The young Bosco is certainly fun, joking that she started athletics "aged 3" before adding, "Seriously, I can’t remember when I really started because I have been in contact with the world of athletics since I was a little girl. I took part in my first competition aged 7 and started training seriously at 13."

Bosco made her first international appearance in 1998 on the occasion of the IAAF World Junior Championships in Annecy, France. She was 16. With her face painted light blue and white, the colours of her country, and her hair tied in bunches with light blue bands, she clocked 13.77 to finish second in her heat and automatically qualify for the final.

"When I lined up for the final I was very nervous. I was already very happy to have qualified for the final but I still wanted to perform well." says the teenager in perfect Italian.

"I remember that it was raining and that the starter recalled four or five false starts. It is not easy to cope with pressure when you are young but you can learn well from it for the future. That’s experience!"

After finishing an excellent fifth in that final she lined up with her team-mates and ran the first leg of the 4x100m relay. "Unfortunately we dropped the baton. But still, I had made two World Championship finals aged just 16. That’s not bad!"

In Annecy, Carmelo was in the stands carefully watching his daughter. When people were introduced to him he would proudly announce: "I’m here to support my daughter. She’s already run 13.70. She’s strong, you’ll see. She is going to become somebody in track and field."

Bosco competes for Finland, despite having a Sicilian father, because her mother is Finnish and she is currently based there. "It is easier this way. Maybe when I finish school and I can move I’ll think about competing for Italy."

Speaking from her home in Jyväskjlä, Bosco is preparing for the 2000 season despite frightful weather conditions. "Today is quite warm. It is minus 2 but a couple of days ago we had minus 20 degrees!"

◆ **ACTIVITY A**: In the Bosco profile, copy everything from "The young Bosco" down to "for the final.", swapping "light blue" for "sky blue".
◆ **ACTIVITY B**: According to the Bosco profile, what time did Bosco run in her heat at the 1998 IAAF World Junior Championships?

◆ **SUPPLIED INFORMATION**:
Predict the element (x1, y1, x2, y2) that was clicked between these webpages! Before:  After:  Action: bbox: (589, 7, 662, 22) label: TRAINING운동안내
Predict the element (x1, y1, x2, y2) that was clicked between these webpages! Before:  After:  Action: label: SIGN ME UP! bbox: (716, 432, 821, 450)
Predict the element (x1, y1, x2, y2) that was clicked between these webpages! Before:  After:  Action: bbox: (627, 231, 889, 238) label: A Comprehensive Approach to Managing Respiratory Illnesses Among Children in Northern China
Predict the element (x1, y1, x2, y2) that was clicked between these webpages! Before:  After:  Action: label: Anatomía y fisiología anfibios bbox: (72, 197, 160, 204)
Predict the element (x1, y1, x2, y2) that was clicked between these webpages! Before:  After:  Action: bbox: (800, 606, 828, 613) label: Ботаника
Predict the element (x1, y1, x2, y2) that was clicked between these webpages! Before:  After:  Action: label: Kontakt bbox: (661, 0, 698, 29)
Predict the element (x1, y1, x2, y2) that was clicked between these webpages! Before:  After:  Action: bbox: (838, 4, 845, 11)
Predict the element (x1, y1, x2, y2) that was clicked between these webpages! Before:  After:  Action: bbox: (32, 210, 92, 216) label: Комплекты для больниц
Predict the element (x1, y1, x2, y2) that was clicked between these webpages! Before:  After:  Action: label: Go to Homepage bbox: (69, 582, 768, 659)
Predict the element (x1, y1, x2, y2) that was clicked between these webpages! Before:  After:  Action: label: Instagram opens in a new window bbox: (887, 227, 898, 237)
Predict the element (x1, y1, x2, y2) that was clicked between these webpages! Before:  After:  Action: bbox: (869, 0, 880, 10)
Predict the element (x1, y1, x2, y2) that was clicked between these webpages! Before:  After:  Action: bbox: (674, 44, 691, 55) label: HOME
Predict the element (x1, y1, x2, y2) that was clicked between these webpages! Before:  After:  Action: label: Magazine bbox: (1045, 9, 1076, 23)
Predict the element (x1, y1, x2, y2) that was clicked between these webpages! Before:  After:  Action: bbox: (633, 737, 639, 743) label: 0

◆ **RESPONSE A**:
The young Bosco is certainly fun, joking that she started athletics "aged 3" before adding, "Seriously, I can’t remember when I really started because I have been in contact with the world of athletics since I was a little girl. I took part in my first competition aged 7 and started training seriously at 13."

Bosco made her first international appearance in 1998 on the occasion of the IAAF World Junior Championships in Annecy, France. She was 16. With her face painted sky blue and white, the colours of her country, and her hair tied in bunches with sky blue bands, she clocked 13.77 to finish second in her heat and automatically qualify for the final.

◆ **RESPONSE B**: 13.77